AVAILABLE DATA ->

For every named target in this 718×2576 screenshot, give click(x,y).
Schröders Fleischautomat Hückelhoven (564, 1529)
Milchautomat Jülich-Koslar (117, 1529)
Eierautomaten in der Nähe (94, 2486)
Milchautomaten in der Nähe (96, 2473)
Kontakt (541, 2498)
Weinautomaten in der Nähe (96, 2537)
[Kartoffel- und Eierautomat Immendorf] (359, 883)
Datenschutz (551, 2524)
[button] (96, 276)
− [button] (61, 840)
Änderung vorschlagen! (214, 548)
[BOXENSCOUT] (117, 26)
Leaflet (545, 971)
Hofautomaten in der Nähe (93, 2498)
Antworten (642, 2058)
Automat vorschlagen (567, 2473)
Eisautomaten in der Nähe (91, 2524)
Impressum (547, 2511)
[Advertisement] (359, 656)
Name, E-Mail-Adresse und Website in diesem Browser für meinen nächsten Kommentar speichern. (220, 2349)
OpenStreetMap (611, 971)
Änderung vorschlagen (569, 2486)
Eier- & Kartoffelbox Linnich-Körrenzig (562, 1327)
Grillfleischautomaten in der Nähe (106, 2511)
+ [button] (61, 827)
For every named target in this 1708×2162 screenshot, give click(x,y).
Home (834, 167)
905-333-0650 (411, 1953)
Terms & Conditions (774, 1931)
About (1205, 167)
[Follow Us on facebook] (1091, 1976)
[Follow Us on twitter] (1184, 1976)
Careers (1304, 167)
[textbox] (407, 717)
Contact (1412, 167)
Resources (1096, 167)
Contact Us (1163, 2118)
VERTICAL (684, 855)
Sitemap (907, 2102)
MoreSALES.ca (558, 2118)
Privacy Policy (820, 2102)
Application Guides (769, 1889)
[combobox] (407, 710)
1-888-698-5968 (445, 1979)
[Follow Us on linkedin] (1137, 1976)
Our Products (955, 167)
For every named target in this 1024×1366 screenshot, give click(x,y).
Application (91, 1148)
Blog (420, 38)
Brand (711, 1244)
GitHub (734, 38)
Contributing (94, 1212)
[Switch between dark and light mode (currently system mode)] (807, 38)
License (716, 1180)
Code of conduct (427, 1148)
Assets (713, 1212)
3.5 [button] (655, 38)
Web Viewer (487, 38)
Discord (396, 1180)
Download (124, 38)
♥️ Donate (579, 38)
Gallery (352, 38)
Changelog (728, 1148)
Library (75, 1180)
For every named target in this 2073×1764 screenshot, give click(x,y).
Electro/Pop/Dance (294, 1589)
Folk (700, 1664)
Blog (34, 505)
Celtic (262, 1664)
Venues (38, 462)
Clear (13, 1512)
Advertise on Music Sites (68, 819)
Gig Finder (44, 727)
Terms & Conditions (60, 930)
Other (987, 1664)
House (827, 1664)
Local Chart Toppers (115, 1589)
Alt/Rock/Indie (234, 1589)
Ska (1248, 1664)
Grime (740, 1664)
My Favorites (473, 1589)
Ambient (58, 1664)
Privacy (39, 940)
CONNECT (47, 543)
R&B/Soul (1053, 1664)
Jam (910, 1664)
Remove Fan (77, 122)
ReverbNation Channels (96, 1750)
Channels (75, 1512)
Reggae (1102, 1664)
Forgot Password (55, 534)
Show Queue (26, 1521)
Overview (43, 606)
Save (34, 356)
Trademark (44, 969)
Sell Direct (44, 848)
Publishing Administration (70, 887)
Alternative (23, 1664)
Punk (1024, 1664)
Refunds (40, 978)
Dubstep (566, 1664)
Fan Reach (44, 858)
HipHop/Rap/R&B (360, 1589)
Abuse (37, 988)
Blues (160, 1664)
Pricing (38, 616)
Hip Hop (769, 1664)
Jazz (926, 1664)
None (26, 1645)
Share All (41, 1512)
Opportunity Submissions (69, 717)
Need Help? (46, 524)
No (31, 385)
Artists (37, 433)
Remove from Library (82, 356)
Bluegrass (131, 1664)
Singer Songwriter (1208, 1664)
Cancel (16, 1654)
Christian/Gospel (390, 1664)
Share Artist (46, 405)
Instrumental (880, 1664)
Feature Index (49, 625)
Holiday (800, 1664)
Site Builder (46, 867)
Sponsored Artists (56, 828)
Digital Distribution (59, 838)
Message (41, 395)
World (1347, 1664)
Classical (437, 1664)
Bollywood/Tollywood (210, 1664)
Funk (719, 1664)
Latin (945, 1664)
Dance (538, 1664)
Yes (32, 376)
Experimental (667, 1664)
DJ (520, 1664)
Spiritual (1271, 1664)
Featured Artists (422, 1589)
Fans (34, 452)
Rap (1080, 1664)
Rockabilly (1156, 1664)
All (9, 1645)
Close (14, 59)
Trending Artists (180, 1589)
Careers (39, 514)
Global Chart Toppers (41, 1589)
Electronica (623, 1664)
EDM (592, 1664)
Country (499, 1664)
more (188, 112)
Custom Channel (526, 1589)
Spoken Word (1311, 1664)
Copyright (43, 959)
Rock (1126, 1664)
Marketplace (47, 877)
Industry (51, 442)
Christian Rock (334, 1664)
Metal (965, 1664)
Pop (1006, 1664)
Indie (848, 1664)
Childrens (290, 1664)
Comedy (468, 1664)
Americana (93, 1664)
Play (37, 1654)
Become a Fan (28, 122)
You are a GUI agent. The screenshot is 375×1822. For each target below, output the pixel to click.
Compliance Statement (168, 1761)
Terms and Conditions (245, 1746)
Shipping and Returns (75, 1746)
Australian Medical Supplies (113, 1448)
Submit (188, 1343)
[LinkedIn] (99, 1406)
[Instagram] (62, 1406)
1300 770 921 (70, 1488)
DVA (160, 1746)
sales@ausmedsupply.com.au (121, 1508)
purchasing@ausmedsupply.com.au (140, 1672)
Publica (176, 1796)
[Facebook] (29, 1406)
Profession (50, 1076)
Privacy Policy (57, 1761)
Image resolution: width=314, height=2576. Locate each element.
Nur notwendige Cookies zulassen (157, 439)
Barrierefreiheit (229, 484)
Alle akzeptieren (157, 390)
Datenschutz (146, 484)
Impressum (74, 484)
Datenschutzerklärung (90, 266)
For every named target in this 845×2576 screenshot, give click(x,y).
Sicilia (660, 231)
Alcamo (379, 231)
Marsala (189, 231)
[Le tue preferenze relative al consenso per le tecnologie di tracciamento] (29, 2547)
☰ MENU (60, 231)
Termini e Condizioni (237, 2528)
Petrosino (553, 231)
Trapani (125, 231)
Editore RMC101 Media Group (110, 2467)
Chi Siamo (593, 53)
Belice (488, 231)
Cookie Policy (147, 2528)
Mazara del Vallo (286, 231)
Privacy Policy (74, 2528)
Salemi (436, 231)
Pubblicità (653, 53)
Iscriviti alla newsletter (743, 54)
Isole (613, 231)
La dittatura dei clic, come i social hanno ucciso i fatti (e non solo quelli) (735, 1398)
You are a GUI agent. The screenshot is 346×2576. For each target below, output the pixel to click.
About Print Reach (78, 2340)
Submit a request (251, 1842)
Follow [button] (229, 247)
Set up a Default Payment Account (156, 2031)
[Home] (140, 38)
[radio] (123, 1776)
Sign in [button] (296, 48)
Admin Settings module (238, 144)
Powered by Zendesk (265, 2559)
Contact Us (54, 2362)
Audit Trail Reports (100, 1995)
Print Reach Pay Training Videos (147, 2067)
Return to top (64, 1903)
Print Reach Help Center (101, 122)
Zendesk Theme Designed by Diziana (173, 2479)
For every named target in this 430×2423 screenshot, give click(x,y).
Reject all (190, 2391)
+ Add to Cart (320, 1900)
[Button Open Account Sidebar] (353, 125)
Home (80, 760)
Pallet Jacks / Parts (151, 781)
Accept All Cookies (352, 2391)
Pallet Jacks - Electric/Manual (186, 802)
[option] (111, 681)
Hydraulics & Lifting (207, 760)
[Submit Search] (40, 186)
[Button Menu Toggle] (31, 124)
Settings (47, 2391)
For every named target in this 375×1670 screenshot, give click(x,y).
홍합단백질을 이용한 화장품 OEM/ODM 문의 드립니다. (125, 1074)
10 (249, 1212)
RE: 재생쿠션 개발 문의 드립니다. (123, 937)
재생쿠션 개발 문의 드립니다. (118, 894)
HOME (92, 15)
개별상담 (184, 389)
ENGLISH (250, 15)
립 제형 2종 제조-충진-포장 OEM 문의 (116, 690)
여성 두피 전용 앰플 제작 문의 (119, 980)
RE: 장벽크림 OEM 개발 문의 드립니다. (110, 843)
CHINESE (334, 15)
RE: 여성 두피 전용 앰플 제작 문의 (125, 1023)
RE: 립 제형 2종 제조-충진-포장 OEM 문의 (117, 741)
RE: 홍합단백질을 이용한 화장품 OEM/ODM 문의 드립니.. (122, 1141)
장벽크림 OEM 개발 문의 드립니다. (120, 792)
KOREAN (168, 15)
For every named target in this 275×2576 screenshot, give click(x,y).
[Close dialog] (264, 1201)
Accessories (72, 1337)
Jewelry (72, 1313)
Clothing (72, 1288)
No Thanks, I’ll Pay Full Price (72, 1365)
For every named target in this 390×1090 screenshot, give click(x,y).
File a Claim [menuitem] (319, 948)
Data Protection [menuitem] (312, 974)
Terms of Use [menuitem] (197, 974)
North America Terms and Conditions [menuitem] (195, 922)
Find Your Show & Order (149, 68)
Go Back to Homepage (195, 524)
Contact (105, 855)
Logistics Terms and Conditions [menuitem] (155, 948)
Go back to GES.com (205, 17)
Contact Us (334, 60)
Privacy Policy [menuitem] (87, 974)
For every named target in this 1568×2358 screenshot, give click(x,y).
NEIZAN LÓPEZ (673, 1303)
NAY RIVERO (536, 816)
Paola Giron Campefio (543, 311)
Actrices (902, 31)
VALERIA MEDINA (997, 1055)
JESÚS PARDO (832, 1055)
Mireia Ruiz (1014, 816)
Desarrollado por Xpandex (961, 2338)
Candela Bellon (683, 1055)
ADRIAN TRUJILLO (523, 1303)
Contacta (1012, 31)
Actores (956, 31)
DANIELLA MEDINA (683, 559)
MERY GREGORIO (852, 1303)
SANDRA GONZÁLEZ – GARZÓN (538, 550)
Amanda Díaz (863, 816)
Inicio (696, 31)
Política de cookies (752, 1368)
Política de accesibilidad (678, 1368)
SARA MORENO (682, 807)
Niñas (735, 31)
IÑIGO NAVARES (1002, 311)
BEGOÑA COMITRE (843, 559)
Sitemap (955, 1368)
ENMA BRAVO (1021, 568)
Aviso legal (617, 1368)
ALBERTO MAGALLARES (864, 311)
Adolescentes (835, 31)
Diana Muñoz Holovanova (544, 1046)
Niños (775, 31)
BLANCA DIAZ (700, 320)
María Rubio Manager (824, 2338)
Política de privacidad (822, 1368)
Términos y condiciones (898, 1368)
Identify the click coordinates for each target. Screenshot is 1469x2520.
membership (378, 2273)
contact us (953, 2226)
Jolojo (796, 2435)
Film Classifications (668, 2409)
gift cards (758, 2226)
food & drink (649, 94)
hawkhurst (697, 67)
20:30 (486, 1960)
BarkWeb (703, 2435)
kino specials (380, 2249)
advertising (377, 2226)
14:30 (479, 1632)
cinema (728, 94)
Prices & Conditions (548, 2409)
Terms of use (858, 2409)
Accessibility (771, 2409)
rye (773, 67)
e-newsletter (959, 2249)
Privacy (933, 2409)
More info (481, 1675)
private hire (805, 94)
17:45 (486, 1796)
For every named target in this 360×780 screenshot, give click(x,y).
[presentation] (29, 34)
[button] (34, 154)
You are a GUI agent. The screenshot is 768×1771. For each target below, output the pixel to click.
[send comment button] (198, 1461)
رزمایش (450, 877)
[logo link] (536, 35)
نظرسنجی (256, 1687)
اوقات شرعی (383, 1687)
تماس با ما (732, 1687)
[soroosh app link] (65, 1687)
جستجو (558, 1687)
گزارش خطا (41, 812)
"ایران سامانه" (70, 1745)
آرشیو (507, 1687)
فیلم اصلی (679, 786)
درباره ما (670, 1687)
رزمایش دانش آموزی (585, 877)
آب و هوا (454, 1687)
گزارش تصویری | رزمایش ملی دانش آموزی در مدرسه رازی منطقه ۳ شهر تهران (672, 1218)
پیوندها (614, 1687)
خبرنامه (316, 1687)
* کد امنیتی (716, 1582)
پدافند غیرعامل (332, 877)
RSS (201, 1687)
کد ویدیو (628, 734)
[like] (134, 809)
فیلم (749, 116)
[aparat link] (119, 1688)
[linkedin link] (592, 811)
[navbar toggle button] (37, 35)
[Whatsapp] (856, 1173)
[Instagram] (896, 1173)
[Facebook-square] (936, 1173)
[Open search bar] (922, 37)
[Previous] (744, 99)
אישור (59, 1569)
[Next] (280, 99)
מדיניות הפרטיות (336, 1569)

AIM OF THE TASK ->
Find how many lines in the listing hold "장벽크림", and reply with that number only.

ANSWER SECTION ->
2